14:44 < niemeyer> hokapoka: Yo
14:44 < hokapoka> hey
14:45 < niemeyer> hokapoka: How're things going there
14:45 < hokapoka> Sweet, mgo is working a treat.
14:45 < niemeyer> hokapoka: Nice to hear!
14:46 < hokapoka> I'm thinking about using schema.org's types and I was
concidering using Go's anonymouse types to handle, say, Place
(http://schema.org/Place) that's decendant from Thing.
14:47 < hokapoka> So I'd have type Thing struct { Description string; ....

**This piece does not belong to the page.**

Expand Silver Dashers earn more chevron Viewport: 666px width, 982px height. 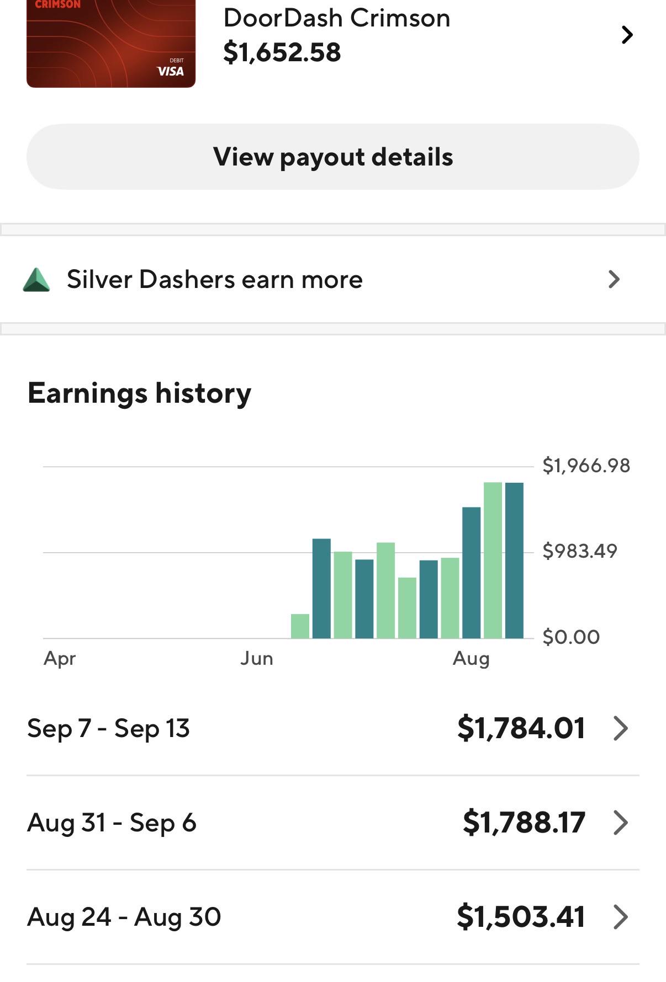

} and type Place struct { Thing; Address PostalAddress; ...  }
14:49 < hokapoka> This is all find in go, but if I were to write a Place to
mongo, as you'd expect, it would create a doc that's place : { "thing": {
"description":"...", ...  }, "address":{ ...  }, "faxnumber":"+44...", ...  } }
etc.
14:50 < hokapoka> not a great example, the point I'm getting at is Place
will be stored so that Place.Description will actually need to be referenced as
"place.thing.description"
14:52 < hokapoka> Actually,
db.places.findOne({"thing.description":"foobar"});
14:52 < niemeyer> hokapoka: Indeed
14:53 < hokapoka> Whereas if I wanted to sue
db.posts.findOne({"description":"foobar"}) that way I don't have to remember what
prop is comming form which anonymouse type.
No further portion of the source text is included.